"This dish reminds me of home back in Lebanon. Probably 90 per cent of people who live in Tripoli have this dish for breakfast. It’s always served on one big plate that friends, family and neighbours share," says Habib Akra of Jasmin 1 restaurant. You will need a 1.5 L round baking dish for this recipe.
- 1 onion, quartered
- 100 g (½ cup) dried chickpeas, soaked overnight
- 2 cinnamon quills
- 1 tbsp olive oil, plus extra, to drizzle
- 2 garlic cloves, crushed
- 1 tsp ground allspice
- 1 tsp ground cumin
- ½ tsp ground cardamom
- 400 g minced lamb
- 1 tbsp pomegranate molasses (see Note)
- 2 Lebanese breads
- 2 tbsp pine nuts, toasted
- ¼ tsp sweet paprika
- ¼ cup flat-leaf parsley, chopped
- pickled turnips (see Note) and green olives, to serve
- 560 g (2 cups) natural yoghurt
- 1 garlic clove, crushed
- 1 large lemon, juiced
- 2 tsp tahini
Oven temperatures are for conventional; if using fan-forced (convection), reduce the temperature by 20˚C. | We use Australian tablespoons and cups: 1 teaspoon equals 5 ml; 1 tablespoon equals 20 ml; 1 cup equals 250 ml. | All herbs are fresh (unless specified) and cups are lightly packed. | All vegetables are medium size and peeled, unless specified. | All eggs are 55-60 g, unless specified.
Soaking time overnight
Place 1 onion quarter in a small pan with drained chickpeas and 1 cinnamon quill. Cover with 750 ml water and bring to the boil. Reduce heat to medium and cook, covered, for 30 minutes or until chickpeas are tender.

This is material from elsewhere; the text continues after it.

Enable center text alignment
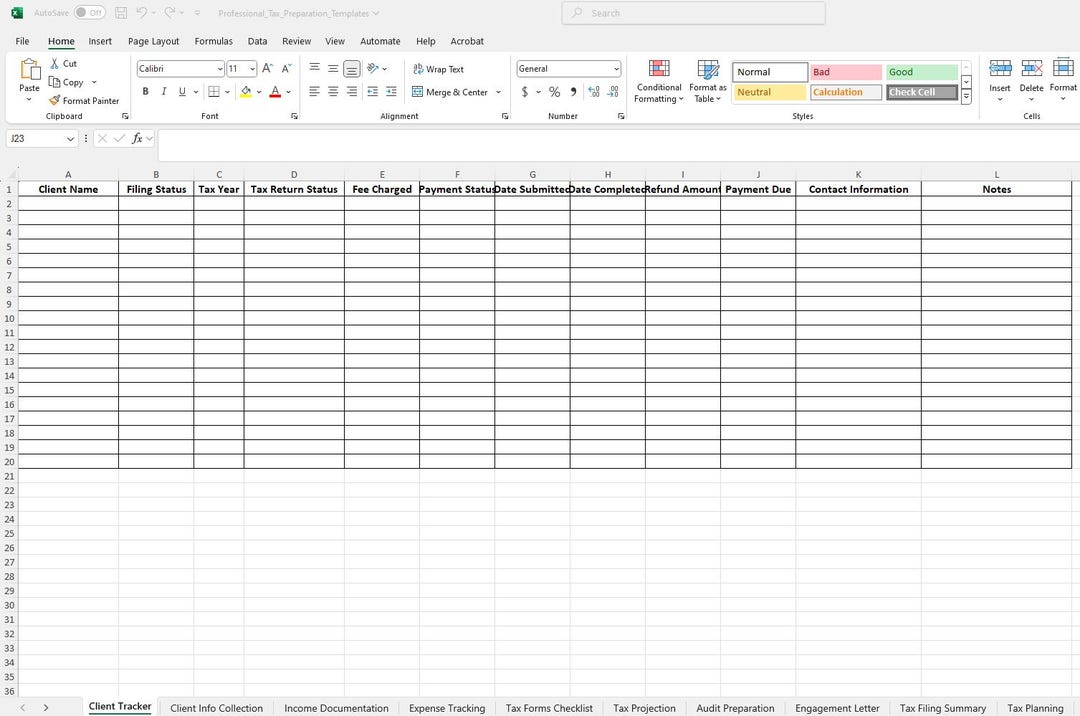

Meanwhile, finely chop remaining onion. Heat oil in a frying pan over medium heat. Add onion and cook for 5 minutes or until softened. Add garlic, spices and remaining cinnamon, and cook for 30 seconds or until fragrant. Add lamb and cook, breaking up with a wooden spoon, for 7 minutes or until browned. Add pomegranate molasses and 125 ml water, and cook for 2 minutes or until liquid reduces slightly. Remove from heat.
To make sauce, combine all ingredients in a bowl. Season with salt and pepper.

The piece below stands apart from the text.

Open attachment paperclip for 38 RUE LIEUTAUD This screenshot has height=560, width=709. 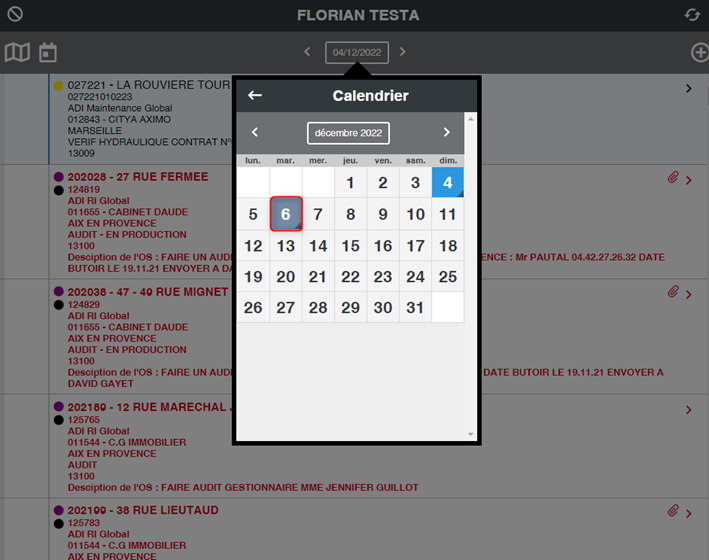click(673, 512)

Preheat oven to 220 °C. Place the breads on a rack in the oven and bake for 5 minutes or until lightly golden and crisp. Set aside.
Drain chickpeas, reserving 80 ml water and discarding cinnamon and onion. Reserve 2 tbsp chickpeas to serve. Using your hands, break bread into 4 cm pieces and place in a 1.5 L round baking dish. Drizzle with reserved water, one-third of yoghurt sauce and top with lamb mixture, chickpeas and remaining yoghurt sauce. Bake for 10 minutes or until heated through. Scatter over reserved chickpeas, pine nuts, paprika and parsley. Drizzle with extra oil and serve with pickles and olives.
• Pomegranate molasses is available from select delis and Middle Eastern food shops.
• Pickled turnips are available from Middle Eastern food shops.